Matola entende ainda que a violência pode trazer agitação às mulheres, o que acaba secando o leite “e não pode alimentar o bebé. Lembrem-se que estamos numa sociedade que não olha com bons olhos o aleitamento do bebé através de outros meios externos.”

Em Moçambique, o próprio Estado torna as mulheres vítimas deste mal. Comprovar é simples, basta ver as distâncias que a mulher deve percorrer para ter acesso à saúde.

Aliás, dados produzidos pelo próprio Ministério da Saúde (MISAU) apontam que, até 2014, 62% das mulheres declararam, nos inquéritos, que já tiveram pelo menos um problema para ter acesso aos cuidados de saúde.
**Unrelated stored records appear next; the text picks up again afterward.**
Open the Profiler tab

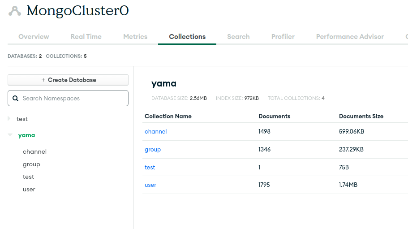tap(283, 37)
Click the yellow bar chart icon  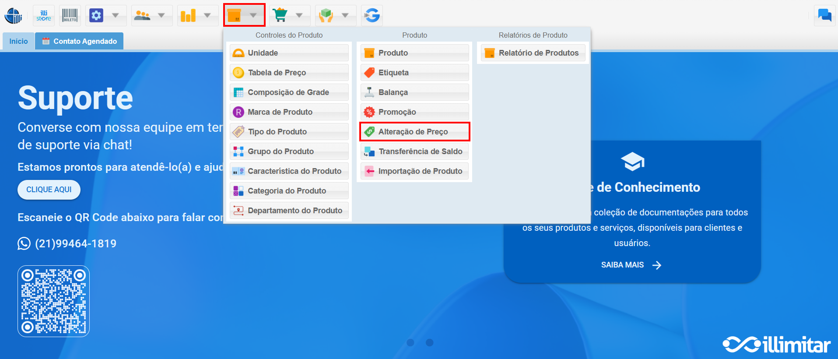[188, 16]
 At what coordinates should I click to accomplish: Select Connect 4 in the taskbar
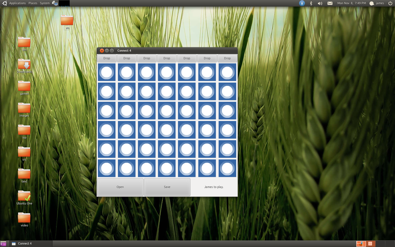tap(25, 244)
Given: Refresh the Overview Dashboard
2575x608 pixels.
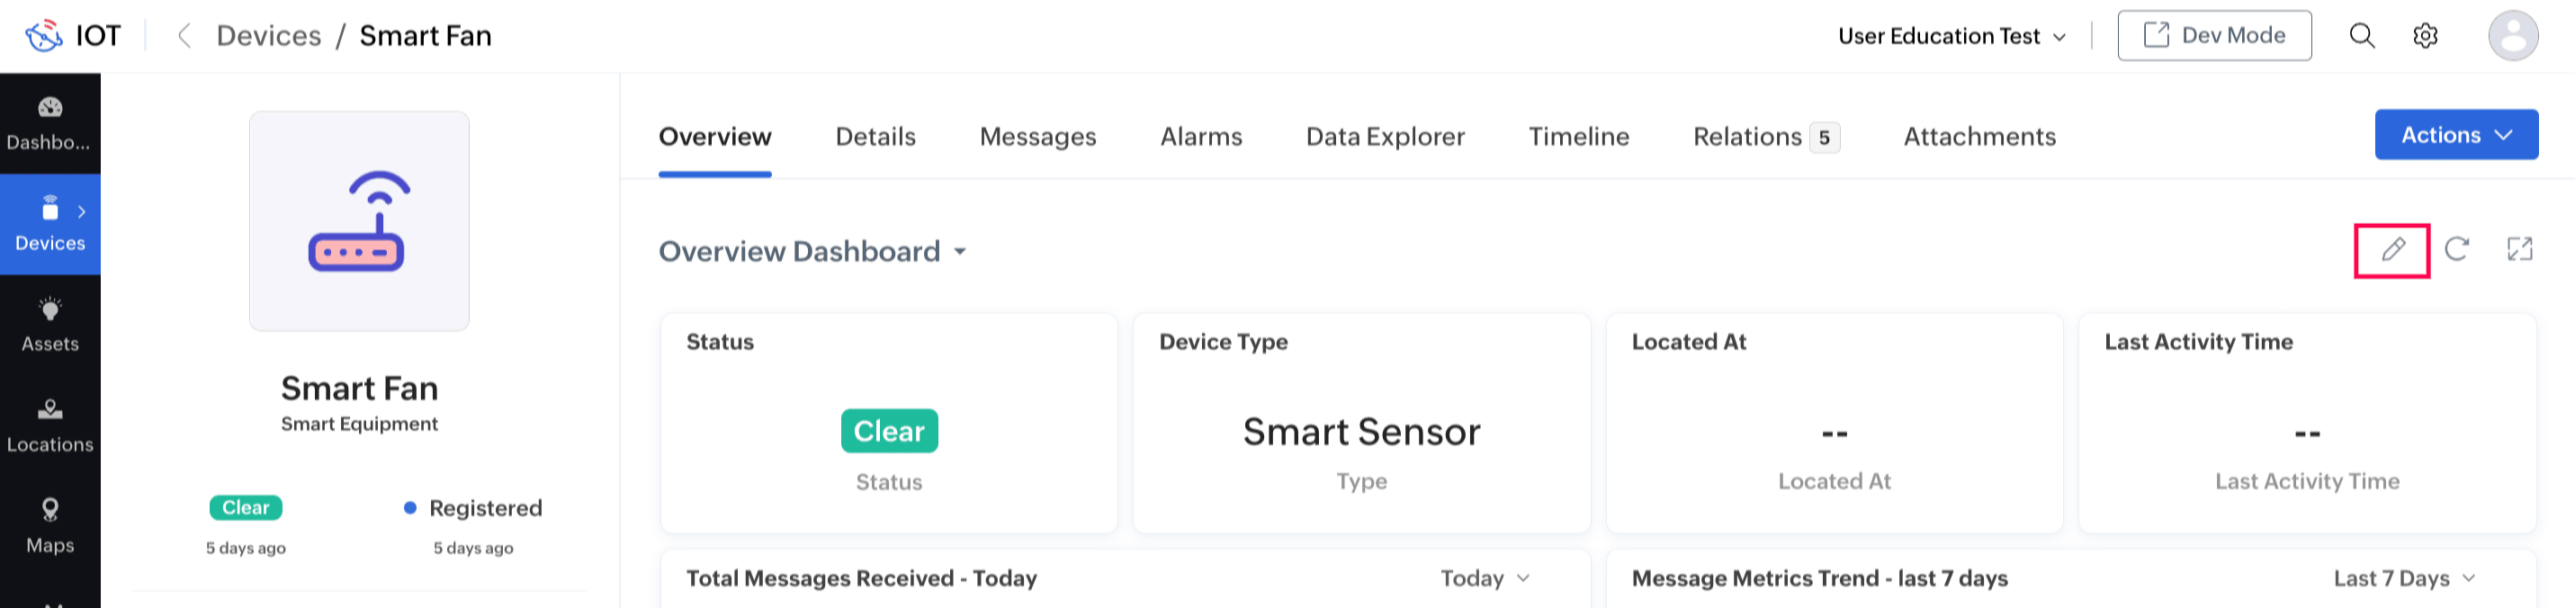Looking at the screenshot, I should [x=2456, y=249].
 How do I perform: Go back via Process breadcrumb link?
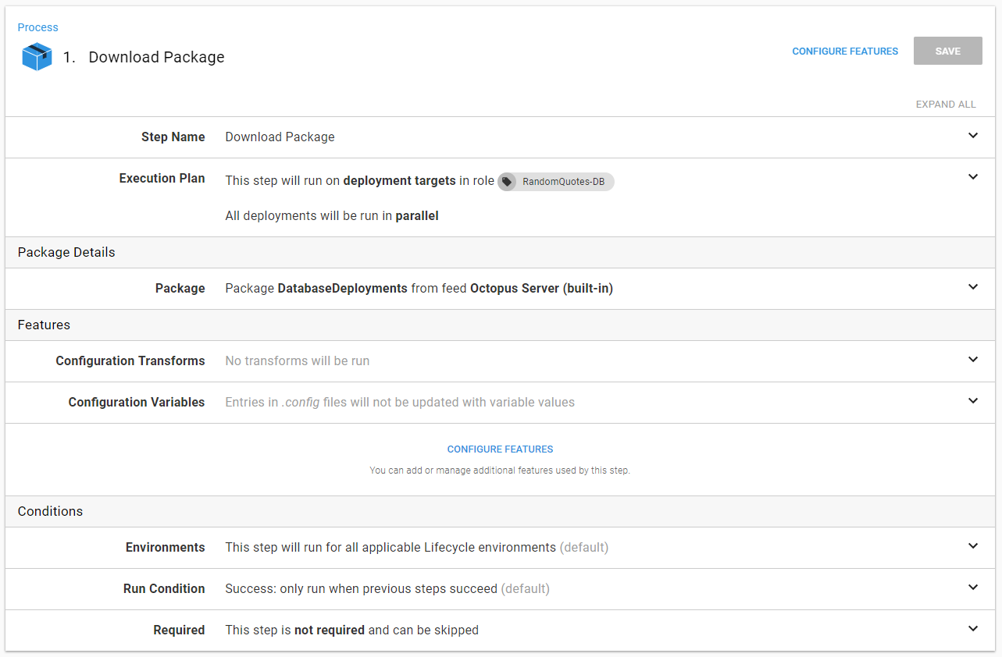pyautogui.click(x=37, y=27)
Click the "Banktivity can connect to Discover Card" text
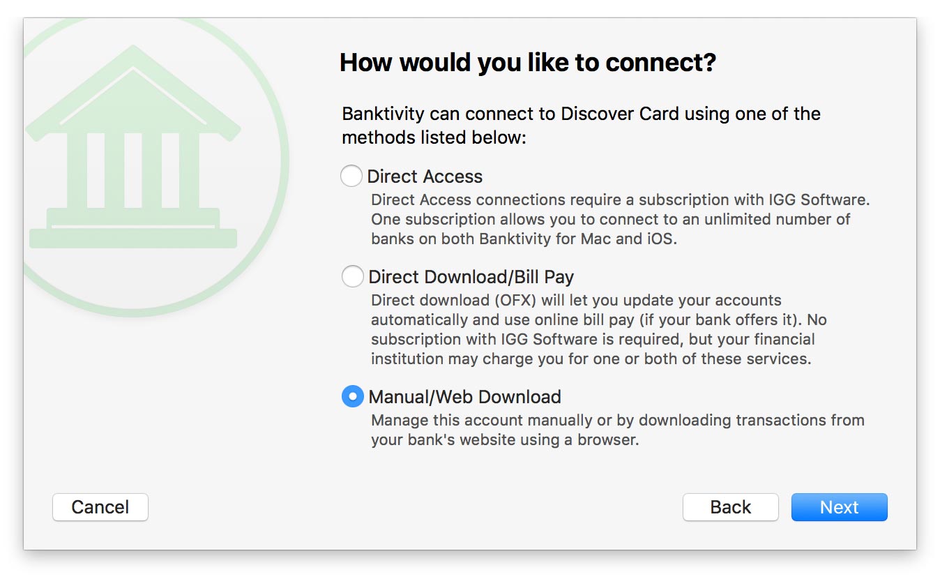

Um delas é a falta de recursos financeiros exigidos em alguns casos, assim como proibições ligadas aos trajes.

A psicóloga lamenta o facto de ainda não existir em Moçambique uma assistência de psicólogos às mulheres grávidas no momento antes e depois do parto. Segundo, ela este cenário pois agrava a depressão das mulheres.

Para além dos aspectos levantados pela activista, é preciso salientar que é crucial que haja urgentemente um investimento na legislação para se criminalize esta prática que atenta a vida das mulheres.

“Não Podemos Recusar Nem Aceitar A Existência Deste Tipo De Casos” Director do Centro de Saúde

Em conversa com o OCS, o director do Centro de Saúde de Ndlavela, Saíde Omar Momade, disse que desconhece a existência deste tipo de caso na unidade sanitária que dirige, prometendo, entretanto, investigar.

“Não podemos dizer que existe.  Mas também não podemos afirmar que existem casos deste tipo. É uma novidade para nós também.  Temos todas as condições para que estes casos não aconteçam. E criámos vários mecanismos de denúncia, o que significa que a parturiente pode denunciar maus tratos.”

*Os nomes das fontes são fictícios a  pedido das mesmas que temem represálias.